### EXTRAIT FOURNI
Le kit de chimie radioactive : le jouet étonnant de la Guerre froide
2025-03-09
Auteur: Emma
«Le jouet scientifique le plus innovant jamais conçu ! Découvrez la désintégration atomique de matériaux radioactifs de vos propres yeux ! » Dans le contexte de Noël 1950, des slogans tout aussi alléchants qu'incompréhensibles annoncent la sortie du dernier produit de l'entreprise Gilbert : un « laboratoire à énergie atomique » avec un compteur Geiger à l'intérieur. Imaginez offrir un tel kit à un jeune passionné de science !
La fièvre de la radioactivité
Depuis sa découverte en 1896 par Henri Becquerel et les époux Curie, la radioactivité est entourée de connotations presque magiques. On lui attribue des vertus qui feraient pâlir n'importe quel produit de beauté moderne : elle retarderait le vieillissement, guérirait les rhumatismes et même favoriserait la perte de poids. Qui aurait cru que des éléments aussi dangereux pouvaient paraître si attrayants ?

### DONNÉES AFFICHÉES
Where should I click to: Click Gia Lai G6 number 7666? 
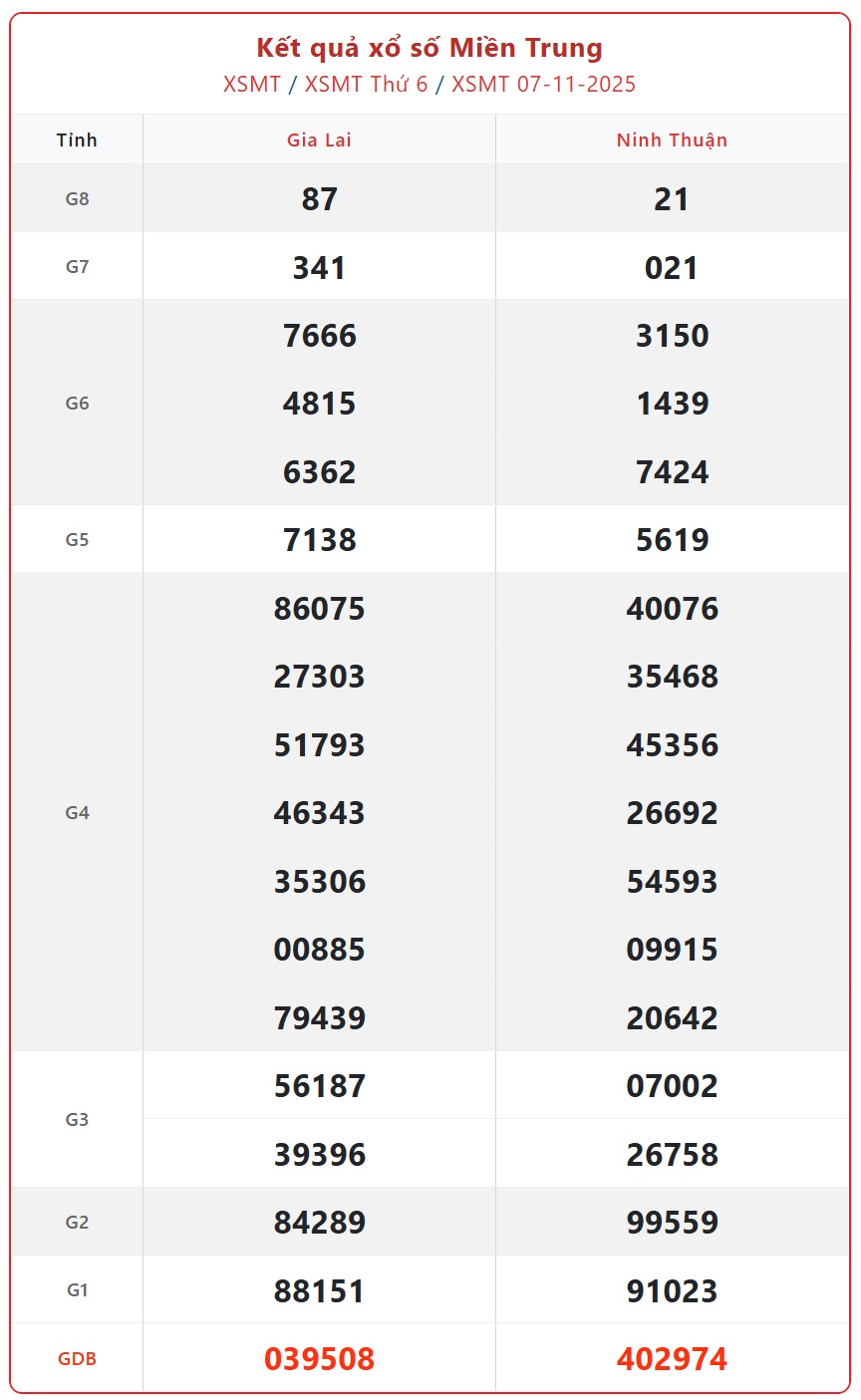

### CONSIGNE
Dites si chacune des affirmations suivantes concorde avec l'extrait sur le kit de chimie radioactive, en répondant par oui ou par non et en citant mot pour mot les termes décisifs du texte. (a) La radioactivité a été découverte en 1896. (b) Le laboratoire vendu par l'entreprise Gilbert contenait un compteur Geiger. (c) On prêtait à la radioactivité la vertu de faire prendre du poids.

### RÉPONSE ATTENDUE
(a) Oui : « Depuis sa découverte en 1896 par Henri Becquerel et les époux Curie ».
(b) Oui : « avec un compteur Geiger à l'intérieur ».
(c) Non : « et même favoriserait la perte de poids ».